The Georgia Civil Practice Act expressly authorizes parties to search and access information stored on computer databases.  O.C.G.A. § 9-11-34 (permitting party to serve requests for such things as “data compilations from which information can be obtained”).  The definition of “documents” in Rule 34 of the Civil Practice Act is identical to that used in the Federal Rules.  As the Advisory Committee’s Notes to Federal Rule of Civil Procedure 34 make clear:

The inclusive description of  “documents” is revised to accord with changing technology.  It makes clear that Rule 34 applies to electronic data compilations from which information can be obtained only with the use of detection devices, and that when the data can as a practical matter be made usable by the discovering party only through respondent’s devices, respondents may be required to use his devices to translate the data into usable form.

Advisory Committee Notes to Fed. R. Civ. P. 34.  In Georgia and elsewhere, access to computer database searches has not only become commonplace, but in some instances, it is the only way in which a party can discover pertinent and relevant information in a case.  In fact, the Manuel for Complex Litigation also recognizes that “[c]omputer-stored data and other information responsive to a request will not necessarily be found in an appropriately labeled file” and that “[b]road database searches may be necessary.” § 21.446, at 80 (3rd ed. 1995).

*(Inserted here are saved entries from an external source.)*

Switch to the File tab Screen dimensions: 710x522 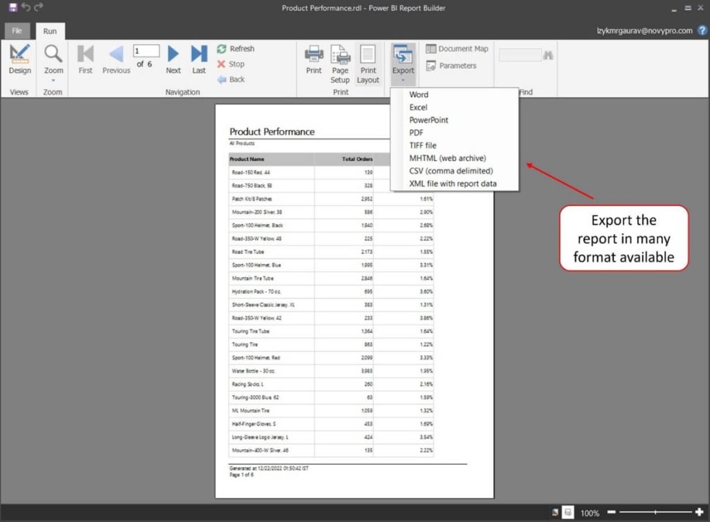[x=16, y=31]
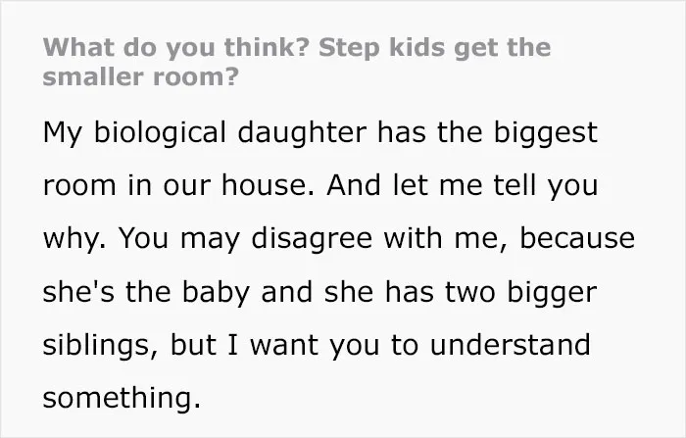Click the final word 'something.'
This screenshot has width=686, height=438.
click(x=123, y=398)

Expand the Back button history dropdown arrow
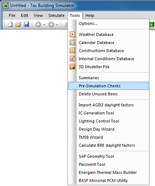pyautogui.click(x=44, y=25)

In instances where manufacturers have refused access, courts have ordered them to make the databases available.  See Brazil, C.A. No. 7-99CV-001-X (N.D. Tex. 1999); Williams v. General Motors Corp., Civ. A. No. CV 392-037 (S.D. Ga.);  LaFrance v. Padilla, No. 90-021356 (117th Jud. Cir., Harris County, Texas);  Holder v. General Motors Corp. (Cir. Ct. Fayette County, Ala.); Rossetto v. General Motors Corp., No 2293 of 1987 (Ct. Common Pleas, Westmoreland County); Newton v. General Motors Corp., Civ. Action No. 922-638 (W.D. La.); Conkle v. General Motors Corp., Civ. Action No. SC92CV730 (Muscogee County, Ga.); Cameron v. General Motors Corp., Civ. Action No. 3:93-1278-07 (D. S.C.); Lafferty v. Ford Motor Co., Civ. Action No. 92VS67182E (Fulton County, Georgia); Gibson v. Ford Motor Co., Civ. Action No. ST-00-CV-0111 (State Court of Athens-Clarke County, Georgia); Dize v. DaimlerChrysler Corp., Civ. Action No. 00-C-4666-5 (State Court of Gwinnett County, Georgia).

As discovery rules and court orders recognize, discovery of computerized information is a well-recognized and commonplace part of civil discovery.  Corporations are no longer being allowed to withhold access to this discoverable information.   A properly formulated request for discovery of this computerized information will now likely result in its disclosure.